Most upvoted comments

Yes, please see below for the experiment yaml as well as the other dependencies to be able to reproduce the experiment. I create a configmap k create configmap script --from-file=run.py=run.py based on a run.py file to mock my actual implementation (but this also results in the same issues). The configmap then gets mounted in the main container of the experiment taking in the parameters and producing a value for the objective of interest. I have also attached the run.py file below.

Experiment

apiVersion: kubeflow.org/v1beta1
kind: Experiment
metadata:
  name: debug
spec:
  objective:
    type: maximize
    goal: 500
    objectiveMetricName: cost
  algorithm:
    algorithmName: grid
  parallelTrialCount: 20
  maxTrialCount: 14641
  maxFailedTrialCount: 2000
  parameters:
    - name: a
      parameterType: double
      feasibleSpace:
        min: "1.30"
        max: "1.41"
        step: "0.01"
    - name: b
      parameterType: categorical
      feasibleSpace:
        list: ["0.0010", "0.0025", "0.0063", "0.0158", "0.0398", "0.1000", "0.2512", "0.6310", "1.5849", "3.9811", "10.0000"]
    - name: c
      parameterType: double
      feasibleSpace:
        min: "1.30"
        max: "1.41"
        step: "0.01"
    - name: d
      parameterType: categorical
      feasibleSpace:
        list: ["0.0010", "0.0025", "0.0063", "0.0158", "0.0398", "0.1000", "0.2512", "0.6310", "1.5849", "3.9811", "10.0000"]
  trialTemplate:
    retain: false
    primaryContainerName: training-container
    trialParameters:
      - name: a
        reference: a
        description: ""
      - name: b
        reference: b
        description: ""
      - name: c 
        reference: c
        description: ""
      - name: d 
        reference: d
        description: ""
    trialSpec:
      apiVersion: batch/v1
      kind: Job
      spec:
        template:
          spec:
            containers:
              - name: training-container
                image: docker.io/python:alpine3.15
                volumeMounts:
                - name: script
                  mountPath: /app/run.py
                  subPath: run.py
                command:
                  - "python3"
                  - "/app/run.py"
                  - "${trialParameters.a}"
                  - "${trialParameters.b}"
                  - "${trialParameters.c}"
                  - "${trialParameters.d}"
            restartPolicy: Never
            volumes:
              - name: script
                configMap:
                  name: script

The mock implementation run.py

import sys
import time
time.sleep(4)
cost = sum([float(x) for x in sys.argv[1:]])
print(f"cost={cost}")

EDIT: and to provide you an idea of the error messages arising from the katib-controller (this is a slightly different experiment, but the errors are identical)

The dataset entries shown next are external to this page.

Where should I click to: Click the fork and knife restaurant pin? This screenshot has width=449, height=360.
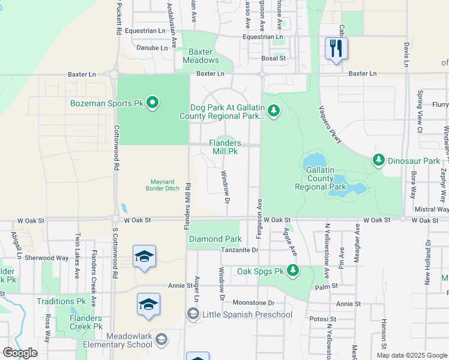(x=336, y=48)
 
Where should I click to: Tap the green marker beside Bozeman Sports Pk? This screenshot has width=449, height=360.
(x=152, y=103)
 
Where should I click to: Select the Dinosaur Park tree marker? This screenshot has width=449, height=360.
(x=378, y=160)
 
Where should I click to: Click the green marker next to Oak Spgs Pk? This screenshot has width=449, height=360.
(x=293, y=271)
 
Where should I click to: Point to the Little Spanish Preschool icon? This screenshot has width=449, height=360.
(x=193, y=314)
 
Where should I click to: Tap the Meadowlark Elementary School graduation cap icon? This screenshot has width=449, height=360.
(x=161, y=340)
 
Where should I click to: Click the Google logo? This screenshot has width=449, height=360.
(x=20, y=353)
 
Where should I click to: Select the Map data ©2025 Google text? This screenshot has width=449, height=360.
(x=412, y=355)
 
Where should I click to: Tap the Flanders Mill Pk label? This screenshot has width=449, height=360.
(x=225, y=147)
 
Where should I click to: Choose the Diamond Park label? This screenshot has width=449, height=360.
(x=215, y=239)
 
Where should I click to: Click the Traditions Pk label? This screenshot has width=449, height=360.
(x=61, y=301)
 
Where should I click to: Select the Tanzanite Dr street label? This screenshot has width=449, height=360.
(x=238, y=250)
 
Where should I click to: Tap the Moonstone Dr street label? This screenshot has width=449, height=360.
(x=253, y=303)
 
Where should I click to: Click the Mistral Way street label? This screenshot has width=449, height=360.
(x=432, y=209)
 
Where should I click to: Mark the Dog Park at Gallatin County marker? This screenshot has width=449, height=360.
(x=273, y=110)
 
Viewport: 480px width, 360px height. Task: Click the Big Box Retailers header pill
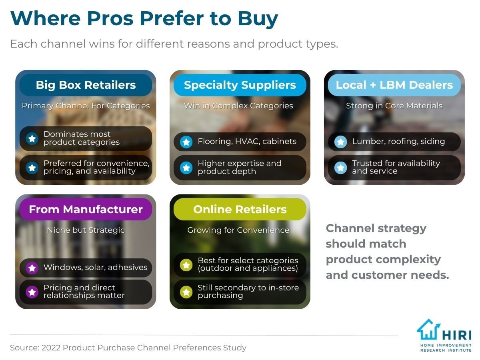(x=86, y=85)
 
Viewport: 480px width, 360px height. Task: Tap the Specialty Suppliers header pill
(x=240, y=85)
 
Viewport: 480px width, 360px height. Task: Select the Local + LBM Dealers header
(x=394, y=85)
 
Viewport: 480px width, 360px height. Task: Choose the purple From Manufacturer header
(x=86, y=209)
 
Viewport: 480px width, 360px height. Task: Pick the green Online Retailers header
(x=240, y=209)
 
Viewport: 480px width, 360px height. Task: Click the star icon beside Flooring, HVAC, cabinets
(x=186, y=142)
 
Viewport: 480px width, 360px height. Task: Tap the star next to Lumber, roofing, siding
(x=340, y=142)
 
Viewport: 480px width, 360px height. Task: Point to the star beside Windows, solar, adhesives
(x=32, y=268)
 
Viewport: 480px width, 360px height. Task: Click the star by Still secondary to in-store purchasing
(x=186, y=292)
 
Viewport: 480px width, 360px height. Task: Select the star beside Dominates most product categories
(x=32, y=138)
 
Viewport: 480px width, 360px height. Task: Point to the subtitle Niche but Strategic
(x=86, y=230)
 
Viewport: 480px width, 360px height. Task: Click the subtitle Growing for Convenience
(x=238, y=230)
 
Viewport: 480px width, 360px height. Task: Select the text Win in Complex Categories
(x=238, y=106)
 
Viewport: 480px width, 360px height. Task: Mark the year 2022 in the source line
(x=51, y=348)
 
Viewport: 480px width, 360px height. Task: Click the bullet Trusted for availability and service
(x=396, y=167)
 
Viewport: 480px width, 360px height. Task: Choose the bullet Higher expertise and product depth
(x=240, y=167)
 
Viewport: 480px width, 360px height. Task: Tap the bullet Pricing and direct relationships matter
(x=84, y=292)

{"level":"info","ts":1649925772.8911624,"logger":"suggestion-controller","msg":"Sync assignments","Suggestion":"simulation/simulation-nr-fb","Suggestion Requests":8165,"Suggestion Count":8143}
{"level":"info","ts":1649925774.5568578,"logger":"suggestion-client","msg":"Getting suggestions","Suggestion":"simulation/simulation-nr-fb","endpoint":"simulation-nr-fb-grid.simulation:6789","Number of current request parameters":22,"Number of response parameters":22}
{"level":"info","ts":1649925775.6414711,"logger":"suggestion-controller","msg":"Update suggestion instance status failed, reconciler requeued","Suggestion":"simulation/simulation-nr-fb","err":"rpc error: code = ResourceExhausted desc = trying to send message larger than max (2100613 vs. 2097152)"}

@robertzsun-dev Thanks for sharing.

I think, we can start Google doc to collaborate whether we should chose the DB approach or ConfigMaps. After that, we can convert it to one of the Katib Proposals WDYT @tenzen-y @robertzsun-dev @johnugeorge @nielsmeima ?

@andreyvelich Agree.

I’m happy with participating in the discussion on google docs, although my bandwidth for the katib is limited since I’m focusing on distributed training and job scheduling in this quarter.

IMO, if we use ConfigMap approach, do we really need Katib DB to store metrics ?

Good point. We may need to consider more clean architecture for the Stable Katib version (v1).